__TEXT SHOWN__:
● ● ● ● ●

Several things actually but if I need to specifically list them down then I would say fashion and fashion photography in a visually graphic way, Jeanloup Sieff’s vintage photography sits on my coffee table, seminally, an underground vibe in some parts of the world where the best music, food and racial mix thrive. For example; the Cuban influence in Miami or the night markets in Goa closer home.
A structure designed by another architect which continues to have an impact on you every time you visit it…
I am always in awe of Frank Gehry’s rolled metal bands almost ribbon-like and playful that go to make the Jay Pritzker Pavillion in Chicago. And the iconic Brooklyn Bridge built in the late 1800’s to me symbolises the evolution of New York.
In today’s times, women in the design field have achieved great highs; however, it is still not a cakewalk to make it big in the architectural profession. Your comment…
So it would seem, women definitely have to try a lot harder to upscale in any profession at the apex considering the balancing act. Having said that, hugely successful architects like Zaha Hadid, Brinda Somaya and Shimul Kadri do poke holes at this assumption. So, I am guessing it also has to do with equal measure of talent and management acumen at an individual level and India is not a country with the most conducive infrastructure for the same.
With changing trends, occasional fanciful patrons and ever evolving design perceptions how does a designer manage to maintain his/her individuality in their designs?
After a certain level of experience and age of course, designers do develop a stronger individualistic lingo and become more self-indulgent. Happy to feed off our own and other people’s experiences like parasites too.
I think most patrons would realise that within the first half hour to see where the chemistry goes. And honestly without effortless understanding between ‘strong’ heads, projects hardly take off.
Tell us something about Ironworks-what led to the introduction of your own product line?
Ironworks was born as an extension of my work in interiors. Each piece of furniture has been made from natural wood grown in cultivated forests and is handcrafted embodying traditional carpentry along with industrial techniques. From coffee tables, casegoods trunks, lamps to wine chillers, Ironworks will continue to cover our mundane use of furniture as gracefully.
What are you currently working on?
An apartment with heavy industrial elements, a breezy designer store to feel like a conservatory with a sunken coffee garden and a restaurant in an old mill with a history.
On a ‘serious’ lighter note…One thing which you want to do, but you feel you can’t?
Organic gardening – this fanciful space of cultivating the regular to exotic variety and packaging them in cartons with jute rope and selling them at a farmer’s market. Think hunting boots, miles of green, a small vinery, homemade cheese, baguettes popping out of my bicycle basket, woodcutter’s chopping table and picture-perfect outdoor dining settings with fragrant insect repellants. Sigh..maybe someday!

● ● ● ● ●

__DATA BLOCK__:
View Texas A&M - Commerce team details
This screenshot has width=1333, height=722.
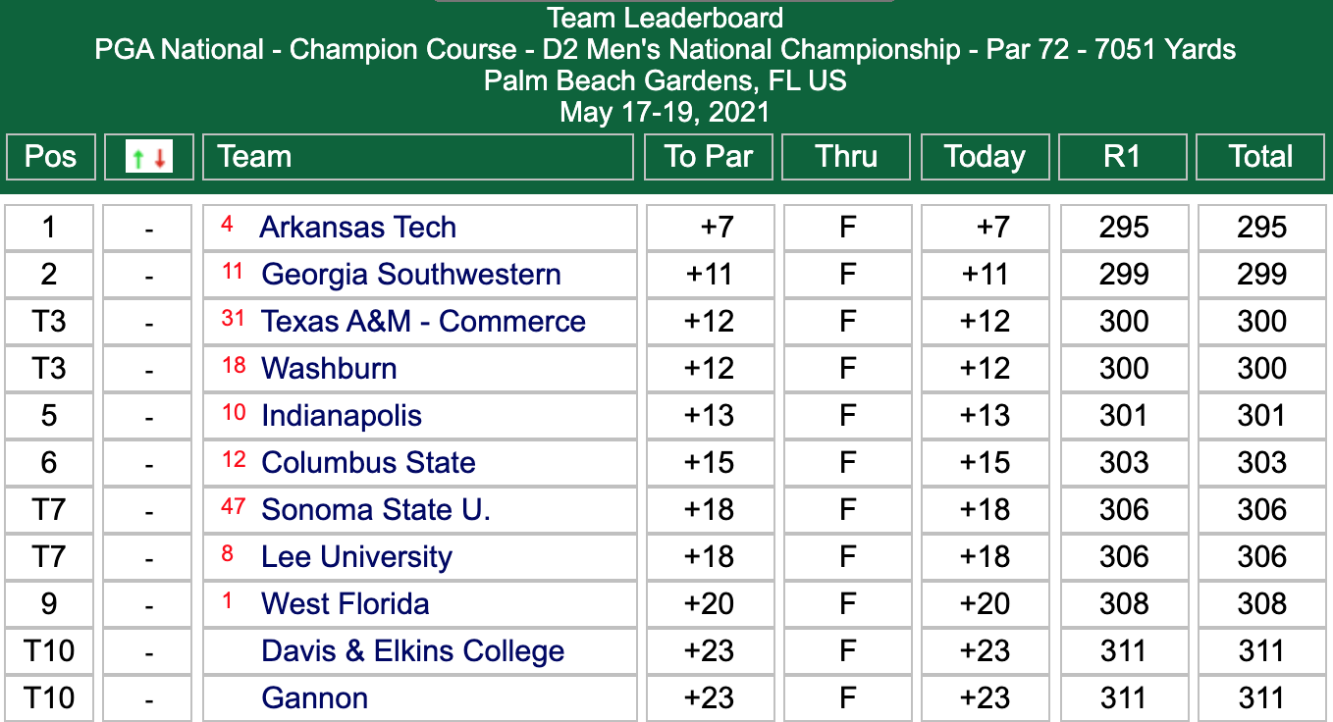pos(423,321)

● ● ● ● ●

__SHORT PROBLEM__: Reproduce the interview text above word for word, everything from "Ironworks was born" down to "currently working on?".

__ANSWER TO THIS TASK__:
Ironworks was born as an extension of my work in interiors. Each piece of furniture has been made from natural wood grown in cultivated forests and is handcrafted embodying traditional carpentry along with industrial techniques. From coffee tables, casegoods trunks, lamps to wine chillers, Ironworks will continue to cover our mundane use of furniture as gracefully.
What are you currently working on?